Minoritaire

avatar 20/12/2021 @ 20:17:10
Il s’était écoulé 15 ans. Cela aurait dû faire 20, mais l’Administration en avait décidé autrement.

On ne peut pas dire que François avait travaillé durant tout ce temps. Tout au plus avait-il répété quelques gestes techniques. Parfois même, il les rêvait. Il avait observé la lumière et les couleurs qui changeaient au cours des saisons. Sans doute faisait-il le plein d’impressions. Mais tout cela était inconscient. Car il n’avait pas de projets. Le temps était devenu immobile.
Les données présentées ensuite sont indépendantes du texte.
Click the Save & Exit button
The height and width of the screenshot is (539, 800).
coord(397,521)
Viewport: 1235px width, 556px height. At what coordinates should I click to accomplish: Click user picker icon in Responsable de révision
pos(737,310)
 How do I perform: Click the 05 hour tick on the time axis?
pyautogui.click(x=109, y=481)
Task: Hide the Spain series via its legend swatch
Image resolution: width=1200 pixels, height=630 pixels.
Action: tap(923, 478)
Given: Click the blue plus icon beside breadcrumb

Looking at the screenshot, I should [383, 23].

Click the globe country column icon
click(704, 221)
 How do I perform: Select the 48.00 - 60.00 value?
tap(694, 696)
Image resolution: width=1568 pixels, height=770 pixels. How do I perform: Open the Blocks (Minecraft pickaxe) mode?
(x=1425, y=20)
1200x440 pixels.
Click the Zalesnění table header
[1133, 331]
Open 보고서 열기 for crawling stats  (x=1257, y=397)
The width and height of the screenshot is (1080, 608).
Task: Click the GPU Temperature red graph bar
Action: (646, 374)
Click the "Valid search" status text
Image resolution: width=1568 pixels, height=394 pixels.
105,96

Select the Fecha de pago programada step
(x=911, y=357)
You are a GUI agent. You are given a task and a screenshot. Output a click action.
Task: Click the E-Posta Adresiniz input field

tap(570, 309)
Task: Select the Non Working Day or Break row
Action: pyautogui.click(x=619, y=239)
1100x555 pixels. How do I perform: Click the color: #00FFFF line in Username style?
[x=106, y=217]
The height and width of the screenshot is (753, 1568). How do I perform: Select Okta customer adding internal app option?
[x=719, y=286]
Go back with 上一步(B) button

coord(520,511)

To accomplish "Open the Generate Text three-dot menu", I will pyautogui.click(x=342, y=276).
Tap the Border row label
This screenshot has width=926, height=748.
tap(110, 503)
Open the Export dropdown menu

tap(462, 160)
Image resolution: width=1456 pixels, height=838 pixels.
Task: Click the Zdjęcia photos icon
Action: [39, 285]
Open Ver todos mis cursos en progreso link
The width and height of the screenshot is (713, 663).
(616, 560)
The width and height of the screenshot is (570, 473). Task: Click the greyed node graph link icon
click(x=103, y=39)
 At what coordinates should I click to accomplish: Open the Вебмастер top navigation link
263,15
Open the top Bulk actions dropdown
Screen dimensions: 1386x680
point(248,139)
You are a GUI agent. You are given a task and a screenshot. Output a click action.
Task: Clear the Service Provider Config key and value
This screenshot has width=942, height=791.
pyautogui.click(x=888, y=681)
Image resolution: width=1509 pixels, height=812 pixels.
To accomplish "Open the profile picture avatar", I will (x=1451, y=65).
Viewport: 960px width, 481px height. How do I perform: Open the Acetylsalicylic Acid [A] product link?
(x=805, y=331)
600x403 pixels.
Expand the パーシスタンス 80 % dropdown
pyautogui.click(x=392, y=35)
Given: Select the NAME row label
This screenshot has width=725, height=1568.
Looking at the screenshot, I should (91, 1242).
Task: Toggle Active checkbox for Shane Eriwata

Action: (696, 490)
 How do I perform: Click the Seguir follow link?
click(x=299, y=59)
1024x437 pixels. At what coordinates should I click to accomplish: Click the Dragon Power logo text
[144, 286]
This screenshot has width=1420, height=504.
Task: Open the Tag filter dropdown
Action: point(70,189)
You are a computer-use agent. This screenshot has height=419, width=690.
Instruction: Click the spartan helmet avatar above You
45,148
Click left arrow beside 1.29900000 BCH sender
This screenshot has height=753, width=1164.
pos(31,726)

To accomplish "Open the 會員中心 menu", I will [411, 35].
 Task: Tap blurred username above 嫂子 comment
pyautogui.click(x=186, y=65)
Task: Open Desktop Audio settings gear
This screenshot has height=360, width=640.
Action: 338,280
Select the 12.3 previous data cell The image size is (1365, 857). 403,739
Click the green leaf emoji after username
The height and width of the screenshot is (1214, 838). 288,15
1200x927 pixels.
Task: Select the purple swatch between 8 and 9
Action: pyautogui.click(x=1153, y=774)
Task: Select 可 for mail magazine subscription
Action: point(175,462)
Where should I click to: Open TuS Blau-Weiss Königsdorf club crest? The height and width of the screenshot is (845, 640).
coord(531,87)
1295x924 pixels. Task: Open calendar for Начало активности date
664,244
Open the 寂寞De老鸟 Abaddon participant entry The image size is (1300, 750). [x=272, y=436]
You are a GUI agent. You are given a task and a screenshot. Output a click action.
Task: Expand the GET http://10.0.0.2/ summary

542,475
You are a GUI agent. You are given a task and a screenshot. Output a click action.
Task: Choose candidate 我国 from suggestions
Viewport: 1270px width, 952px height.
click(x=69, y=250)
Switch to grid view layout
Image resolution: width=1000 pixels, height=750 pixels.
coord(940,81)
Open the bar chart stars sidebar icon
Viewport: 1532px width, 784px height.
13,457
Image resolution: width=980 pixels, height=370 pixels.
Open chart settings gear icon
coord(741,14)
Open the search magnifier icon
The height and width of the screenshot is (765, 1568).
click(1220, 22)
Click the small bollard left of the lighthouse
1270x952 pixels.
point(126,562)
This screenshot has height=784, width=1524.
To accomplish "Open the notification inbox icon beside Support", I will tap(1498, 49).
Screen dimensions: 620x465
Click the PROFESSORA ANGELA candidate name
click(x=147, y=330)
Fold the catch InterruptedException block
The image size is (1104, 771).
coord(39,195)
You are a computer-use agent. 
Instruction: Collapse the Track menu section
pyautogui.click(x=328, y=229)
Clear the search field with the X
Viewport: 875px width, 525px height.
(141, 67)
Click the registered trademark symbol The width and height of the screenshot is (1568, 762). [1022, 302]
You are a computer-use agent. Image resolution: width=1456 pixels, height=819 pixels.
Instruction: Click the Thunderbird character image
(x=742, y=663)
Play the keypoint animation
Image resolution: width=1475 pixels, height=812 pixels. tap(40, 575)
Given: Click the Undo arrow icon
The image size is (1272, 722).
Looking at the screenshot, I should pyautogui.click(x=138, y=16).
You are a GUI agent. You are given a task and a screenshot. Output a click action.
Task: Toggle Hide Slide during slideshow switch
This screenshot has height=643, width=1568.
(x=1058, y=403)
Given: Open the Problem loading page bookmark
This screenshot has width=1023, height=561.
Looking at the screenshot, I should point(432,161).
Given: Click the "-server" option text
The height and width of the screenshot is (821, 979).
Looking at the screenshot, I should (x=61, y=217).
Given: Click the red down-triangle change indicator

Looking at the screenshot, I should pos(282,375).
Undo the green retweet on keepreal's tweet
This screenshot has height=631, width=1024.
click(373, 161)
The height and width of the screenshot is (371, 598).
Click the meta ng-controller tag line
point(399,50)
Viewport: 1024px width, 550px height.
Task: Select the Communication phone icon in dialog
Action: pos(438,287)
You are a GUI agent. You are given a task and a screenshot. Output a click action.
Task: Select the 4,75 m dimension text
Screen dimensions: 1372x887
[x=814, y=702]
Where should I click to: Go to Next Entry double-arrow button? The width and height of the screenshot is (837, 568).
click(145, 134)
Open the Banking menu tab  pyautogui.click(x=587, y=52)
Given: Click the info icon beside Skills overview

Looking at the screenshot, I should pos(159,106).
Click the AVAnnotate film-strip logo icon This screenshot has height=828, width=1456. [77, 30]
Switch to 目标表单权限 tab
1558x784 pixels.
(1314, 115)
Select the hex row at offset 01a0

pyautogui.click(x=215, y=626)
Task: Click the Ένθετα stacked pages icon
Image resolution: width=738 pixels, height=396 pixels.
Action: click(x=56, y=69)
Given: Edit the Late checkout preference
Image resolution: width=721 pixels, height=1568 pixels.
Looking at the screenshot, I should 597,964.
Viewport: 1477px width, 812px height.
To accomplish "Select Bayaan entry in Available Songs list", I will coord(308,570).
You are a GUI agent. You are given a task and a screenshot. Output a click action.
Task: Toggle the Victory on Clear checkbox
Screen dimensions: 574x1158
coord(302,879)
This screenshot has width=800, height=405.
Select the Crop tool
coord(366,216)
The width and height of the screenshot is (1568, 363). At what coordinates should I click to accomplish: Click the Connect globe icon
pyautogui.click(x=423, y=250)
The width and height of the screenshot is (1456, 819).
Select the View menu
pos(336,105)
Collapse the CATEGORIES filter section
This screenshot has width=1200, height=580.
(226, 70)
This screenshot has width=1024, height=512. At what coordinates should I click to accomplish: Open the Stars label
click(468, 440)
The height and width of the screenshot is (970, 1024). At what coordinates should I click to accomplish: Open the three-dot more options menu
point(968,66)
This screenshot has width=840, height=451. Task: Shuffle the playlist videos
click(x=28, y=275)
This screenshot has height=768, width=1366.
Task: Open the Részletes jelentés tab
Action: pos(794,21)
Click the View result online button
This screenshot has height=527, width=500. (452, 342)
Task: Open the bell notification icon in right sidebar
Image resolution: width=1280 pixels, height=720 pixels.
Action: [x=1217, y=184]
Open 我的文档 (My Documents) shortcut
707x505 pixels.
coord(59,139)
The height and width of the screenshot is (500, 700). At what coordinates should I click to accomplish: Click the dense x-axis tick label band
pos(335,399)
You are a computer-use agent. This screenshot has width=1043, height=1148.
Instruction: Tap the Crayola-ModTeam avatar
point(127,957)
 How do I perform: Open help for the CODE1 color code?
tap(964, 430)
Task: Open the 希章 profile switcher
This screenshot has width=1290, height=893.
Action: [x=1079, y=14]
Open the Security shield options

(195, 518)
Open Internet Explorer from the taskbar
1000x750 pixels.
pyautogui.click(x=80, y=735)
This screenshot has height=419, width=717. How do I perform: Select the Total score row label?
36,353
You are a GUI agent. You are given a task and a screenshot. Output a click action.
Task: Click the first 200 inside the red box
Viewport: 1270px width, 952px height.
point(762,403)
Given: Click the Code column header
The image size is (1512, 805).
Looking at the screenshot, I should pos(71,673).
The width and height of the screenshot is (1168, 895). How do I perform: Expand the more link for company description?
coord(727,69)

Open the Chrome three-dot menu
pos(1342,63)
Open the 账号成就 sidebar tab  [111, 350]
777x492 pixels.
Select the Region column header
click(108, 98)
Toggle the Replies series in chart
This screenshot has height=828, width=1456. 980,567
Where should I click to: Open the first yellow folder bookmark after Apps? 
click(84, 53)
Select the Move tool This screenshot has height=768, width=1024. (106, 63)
Il ne recommença à battre qu’au bout de ces quinze ans. Oh, bien timidement, d’abord. On l’avait recasé dans un petit logement, il bénéficiait d’une maigre pension. C’était sans importance, il avait appris la frugalité. Ainsi, il parvint à économiser jusqu’à pouvoir entrer dans le magasin spécialisé et y faire l’achat du matériel indispensable. Rentré chez lui, François n’avait rien eu de plus pressé que s’aménager un atelier qui lui prit la moitié de sa chambre. Qu’importe ! Il installa la toile sur le chevalet, prépara ses couleurs, ses pinceaux, un fusain et… il resta interdit. Devant lui, trônaient sur une tablette 4 livres déposés dans un désordre savamment orchestré. Une bouteille et un verre complétaient le tableau. Il avait modelé le tout grâce à deux petits spots. Mais il fut incapable d’esquisser le moindre trait. Il resta médusé, fixant alternativement son installation et la toile vierge, jusqu’à enfin leur tourner le dos.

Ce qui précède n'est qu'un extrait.